━━━ Source document

The book is well-written and informative, capturing a key episode in a fast-moving field we all need to better understand. The characters are noble, but the battle isn’t as epic as the book so wants it to be. Cybersecurity is an increasingly important issue, but it is also a multi-billion-dollar business. And so, a bit like many of those D.C. Beltway Bandits who are increasingly hyping cyberthreats in an effort to grab one of the few parts of the national security budget that is still growing, Bowden hypes a bit. The stakes were high; millions of the compromised computers might be targeted for theft or even to carry out massive denial-of-service attacks; the botnet was a tool that could be coordinated to send so many messages at a website as to overwhelm it, effectively forcing it to go offline. But this was not “the first digital world war” and it was not a case in which the Internet might be set “on fire,” as Bowden puts it. The threat was not so much one of destruction as of large-scale disruption — but, importantly, on a recoverable scale. Yes, key sites of e-information or e-commerce like Washingtonpost.com or Amazon.com could have been targeted and even forced down for a few hours or days, but the Internet and life beyond it would have gone on. And, so in the effort to amp up the excitement, “Worm” is occasionally a bit choppy, providing too much character filler, while leaving other analytic stones unturned.

The value of Bowden’s book, then, is less in the story of good versus evil and more in his documentation of what it takes to hunt an elusive foe in the digital realm. The hunters in The Cabal never knew the identities or even exact motives of those behind Conficker. All they could be certain of was that their foe didn’t match our common image of some teenaged hacker in his mom’s basement. Rather, the worm (as with most cyberthreats) was the work of a group of experts with complementary technical knowledge, who had clearly been assembled for the purpose of building a complex piece of malware. Some thought Conficker might be intended for the growing underground market of cybercrime; others thought it showed the hidden hand of a state’s espionage agency. It might even have been both, as several nations have mobilized cybercriminals to do their dirty work. Regardless, it meant that the effort to stop the threat required a similar assembly of varied experts on the white-hat side — no one individual or organization can do it alone.

━━━━━━

▶ [What you need to do]
1. Summarize the review of Bowden's book "Worm" in two sentences.
2. According to the review of Bowden's book, what could the botnet be coordinated to do?
3. Write the next part of the review of Bowden's book, picking up after its last sentence.

━━━ Raw data

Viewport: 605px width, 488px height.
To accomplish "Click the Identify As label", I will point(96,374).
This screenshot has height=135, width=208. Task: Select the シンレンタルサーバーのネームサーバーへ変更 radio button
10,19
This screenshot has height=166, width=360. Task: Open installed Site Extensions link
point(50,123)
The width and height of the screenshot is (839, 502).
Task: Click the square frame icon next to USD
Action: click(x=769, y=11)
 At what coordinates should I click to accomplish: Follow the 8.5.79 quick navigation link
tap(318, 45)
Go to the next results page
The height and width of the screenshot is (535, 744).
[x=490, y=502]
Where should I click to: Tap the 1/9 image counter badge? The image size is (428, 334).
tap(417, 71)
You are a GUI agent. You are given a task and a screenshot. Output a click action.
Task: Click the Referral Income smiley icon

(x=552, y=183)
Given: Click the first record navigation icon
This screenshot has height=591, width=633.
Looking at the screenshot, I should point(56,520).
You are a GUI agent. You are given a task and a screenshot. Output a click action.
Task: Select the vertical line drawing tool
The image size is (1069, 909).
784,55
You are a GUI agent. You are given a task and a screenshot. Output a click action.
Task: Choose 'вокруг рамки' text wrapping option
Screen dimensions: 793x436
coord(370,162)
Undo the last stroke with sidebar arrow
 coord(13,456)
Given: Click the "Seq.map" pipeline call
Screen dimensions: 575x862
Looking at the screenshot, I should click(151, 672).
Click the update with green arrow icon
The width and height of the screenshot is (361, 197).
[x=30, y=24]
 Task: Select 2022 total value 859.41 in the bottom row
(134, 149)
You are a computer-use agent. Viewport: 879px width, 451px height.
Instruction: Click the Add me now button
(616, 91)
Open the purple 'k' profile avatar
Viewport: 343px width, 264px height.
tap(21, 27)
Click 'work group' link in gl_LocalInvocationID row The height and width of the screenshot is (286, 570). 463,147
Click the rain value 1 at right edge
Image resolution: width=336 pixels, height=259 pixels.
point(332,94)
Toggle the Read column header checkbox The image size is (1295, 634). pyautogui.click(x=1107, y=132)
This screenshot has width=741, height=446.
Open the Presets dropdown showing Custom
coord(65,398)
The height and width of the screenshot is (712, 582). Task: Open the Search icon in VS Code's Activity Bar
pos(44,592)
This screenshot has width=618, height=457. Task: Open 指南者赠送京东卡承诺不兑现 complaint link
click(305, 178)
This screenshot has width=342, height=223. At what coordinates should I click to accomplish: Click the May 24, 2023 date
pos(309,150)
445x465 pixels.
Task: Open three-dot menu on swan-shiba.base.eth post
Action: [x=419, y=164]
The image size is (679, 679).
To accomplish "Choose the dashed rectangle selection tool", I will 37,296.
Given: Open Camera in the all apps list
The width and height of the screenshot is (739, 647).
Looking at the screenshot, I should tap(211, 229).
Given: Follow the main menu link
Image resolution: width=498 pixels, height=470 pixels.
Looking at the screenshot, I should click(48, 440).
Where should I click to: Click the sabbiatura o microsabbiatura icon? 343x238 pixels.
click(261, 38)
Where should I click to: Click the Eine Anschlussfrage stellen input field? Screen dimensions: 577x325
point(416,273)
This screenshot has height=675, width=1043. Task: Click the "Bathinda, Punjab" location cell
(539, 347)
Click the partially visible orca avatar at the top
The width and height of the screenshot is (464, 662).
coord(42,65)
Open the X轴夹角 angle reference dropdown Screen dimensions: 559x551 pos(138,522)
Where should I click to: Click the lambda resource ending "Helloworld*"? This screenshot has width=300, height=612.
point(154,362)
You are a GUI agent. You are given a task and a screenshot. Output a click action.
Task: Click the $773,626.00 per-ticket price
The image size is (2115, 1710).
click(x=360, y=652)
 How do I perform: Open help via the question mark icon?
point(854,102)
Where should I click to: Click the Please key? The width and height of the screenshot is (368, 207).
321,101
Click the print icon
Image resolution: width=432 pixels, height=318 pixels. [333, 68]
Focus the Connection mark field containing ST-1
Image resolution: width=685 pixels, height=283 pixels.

━━━━━━

▶ [Responses by item number]
1. The review finds the book well-written and informative about Conficker, but says Bowden hypes the threat, which was one of large-scale yet recoverable disruption rather than a "digital world war." Its main value lies in documenting how The Cabal, a varied group of experts, hunted a foe whose identity and motives stayed unknown.

2. It could be coordinated to send so many messages at a website as to overwhelm it and force it offline.

3.
This is where volunteers of The Cabal proved most effective. The members were heroes, though not the kind that Hollywood and our political world usually lauds. As the Conficker threat evolved and new variants were designed to overcome new defenses, The Cabal’s volunteerism, selflessness and, most important, information-sharing, rather than -hoarding, mattered most. “Worm” shows how, despite Americans’ fascination with the profit motive, competition is simply not the silver-bullet solution in cybersecurity (contrary to the many members of Congress who wish it were). The most troubling threats are too big to be solved by just buying some marketed “secret sauce” anti-viral software. The Cabal worked for the very reason that the individuals and companies within it didn’t compete against each other but rather cooperated (sometimes at great loss) to find solutions.

Unfortunately, this particular hunt also points to a disturbing failure in the public realm. Bowden masterfully shows how the team largely had to coordinate the hunt on its own, with the U.S. government having precious little to offer.

Finally, “Worm” illustrates how manhunts for terrorists, warlords or drug kingpins may make for more exhilarating reading than cyberhunts, but that’s because they are actually easier in a certain way. “Worm” is a story not so much of the thrill of the chase but rather of the painstaking work required to understand and then contain a cyber threat. This means the ending is also not as clearcut as with most manhunts. Through the work of The Cabal, the worm has been identified and largely constrained, but the botnet it created is still running, its potential still largely in place, just one of many out there today. This may make for less satisfying reading, but welcome to the real world of cybersecurity.